I struggled a little bit with Evelina's extreme delicacy and tendency to confusion, swooning, inability to act like a normal person in public, etc. I was more than a little frustrated at her constant sense of duty to everyone else's opinion, and then the fact that she would blame herself when what they said turned out to be a bad idea. The setting was one where every woman is an angel or a harlot, where intelligence in a woman is viewed with extreme suspicion, where the good characters all seem to be a little bit dull and the bad characters are roundly condemned but much more interesting, although the author doesn't appear to realise this. I struggled with it, but I enjoyed it as an interesting historical experience. It was a lesson in appreciating the feminist movement and the changes of the last couple of centuries, and I enjoyed it as a novel, a rollicking read. This blogger puts it well:
Somehow, it did not bother me as I would have expected. Yes, I wanted to thoroughly shake Evelina every once in a while, tell her to open her eyes and not be so gullible. And oh yes, I even considered slapping her.
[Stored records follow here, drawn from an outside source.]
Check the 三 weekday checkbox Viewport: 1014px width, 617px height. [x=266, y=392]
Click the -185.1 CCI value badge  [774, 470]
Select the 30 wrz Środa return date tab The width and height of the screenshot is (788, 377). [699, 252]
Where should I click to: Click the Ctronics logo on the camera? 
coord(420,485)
But all in all, I could not help but be entertained.
As the blogger points out, quoting an introduction written by Edward Bloom, this novel is at least an improvement on a familiar theme:
“In this kind of feminocentric novel, the transition from innocence to experience is conceived not as a fall, but as a narrative of progress and understanding.”
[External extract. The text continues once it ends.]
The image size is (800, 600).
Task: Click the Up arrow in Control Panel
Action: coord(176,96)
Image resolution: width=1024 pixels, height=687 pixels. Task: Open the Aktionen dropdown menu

So at least it allows Evelina her (slight) growth as a character without lamenting a loss of womanhood.
It was also a really excellent experience to read something that was in Jane Austen's school of novel-writing, and to really see how wonderfully different Austen's female characters are. I've always liked them for their independent, clever streak, but I don't think I'd realised how unusual that was for her day and age.
Which leads me to another point - I suppose I have learned satire from Jane Austen, because I struggle with the label of 'satire' being placed on this book. Yes, it is apparently satirical. Maybe I am misunderstanding the word somewhat?
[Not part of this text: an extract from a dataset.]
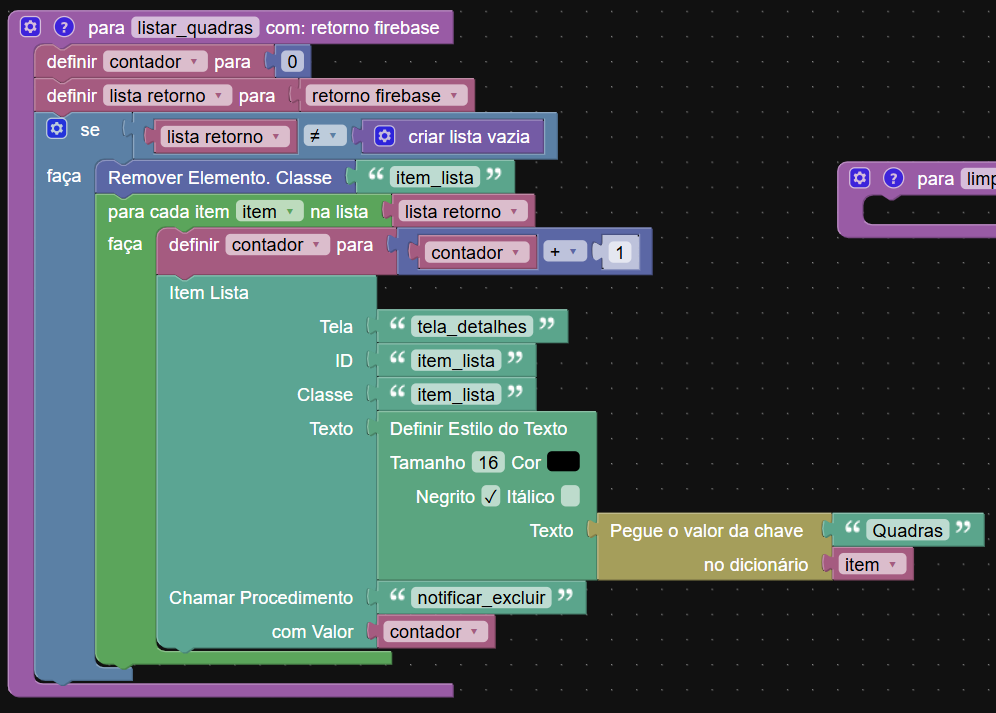Click question mark icon on listar_quadras block

(x=64, y=27)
Yes, there are a number of characters that appear rather ridiculous, but we see them all from Evelina's rather insipid (though very nice) point of view and so the book seemed to me more Moralistic than Satirical.
But then again I seem to be in disagreement with a number of people - according to this blogger, Evelina is a 'ruthless' character:
Evelina is described throughout the novel by many characters as being innocent, but in fact she is anything but. She is, indeed, quite coldblooded in using her both her femininity and her youth to her advantage to achieve her aims. Evelina is a manipulative young lady who routinely censors what others say when relaying the meaning she wishes to convey.
I really don't see it. Another blogger doesn't see it:
Evelina the character is boring. She’s passive, she’s perfect, she’s dutiful, she’s self-effacing. She doesn’t seem to have a mind of her own. Her story at the end of the novel is entirely predictable.
This other blogger writes, on a slightly different tack, with a slightly more complex impression:
The story of Evelina is the story of a young girl learning her place in society and grappling with keeping her identity while attempting to fit into the culture of the time. ... Evelina attempts to con-temporize her self-image while attempting to belong in society. The forces of social convention weigh so heavily upon her, Evelina thinks “…there ought to be a book, of all the laws and customs a-la-mode, presented to all young people, upon their first introduction into public company” (Burney XX: 84). This statement shows the character’s desire to conform to social convention and alter her self-image so as to belong in the crowd. The willingness of the main character to change herself, rather than have people accept her for her faults, shows that the author thinks the force of social convention is stronger than that of free will.
It was really interesting to me to see how different an impression different people have taken from this novel. If that's possible, maybe my first reading was not so discriminating. Maybe it is possible to read it in a whole myriad of ways. I'm sceptical... but I will read it again one day, and maybe I will see something more.